I didn't know how to answer that, frankly! I think I glossed over it with some kind of healer-psycho-babble but I'm not sure. What does the pain our bodies carry tell us about the aches in our souls? What does the pain in our body tell us about our spiritual connection (or lack thereof)? As anyone in physical medicine knows, pain is a sign that something isn't right: over stretched, over worked, just plain tired. But how does our spiritual pain manifest to give us those warning signs that our psyche's and spirits are overstretched, over-worked, and just plain tired? I wonder. I know from experience, my own and helping others in their journeys that if we ignore the spiritual pain long enough it becomes physical. But I have to wonder....
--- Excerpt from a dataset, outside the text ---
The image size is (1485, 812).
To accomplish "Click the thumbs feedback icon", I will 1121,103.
So, I pose the question to all our readers:

is the Sacred Space Where it Hurts?

1 comment:

John Hanscom said...

Great thought.

I don't know enough about your practice to say what should and should not be said. My for-what-it's worth answer to the general question, however, is, "Often, yes!"

When we enter the Sacred Space, we are often "brought short," and we see how far from the goal we are. St. Paul anguishes over doing things he should not and not doing what he should. I am certainly no St. Paul.

Immediately after his anguish, though, Paul then rejoices it is not up to him, but he has been justified [whatever that means] by God through Christ. The pain is temporary; the healing is eternal.

If there can be a psychosomatic illness, surely there can also be a "somapsychotic" element as well, where body pain alerts us to "soul sickness." How this manifests probably varies from individual to individual, but there is no doubt [to me] there is sometimes a connection between the Sacred Space and pain.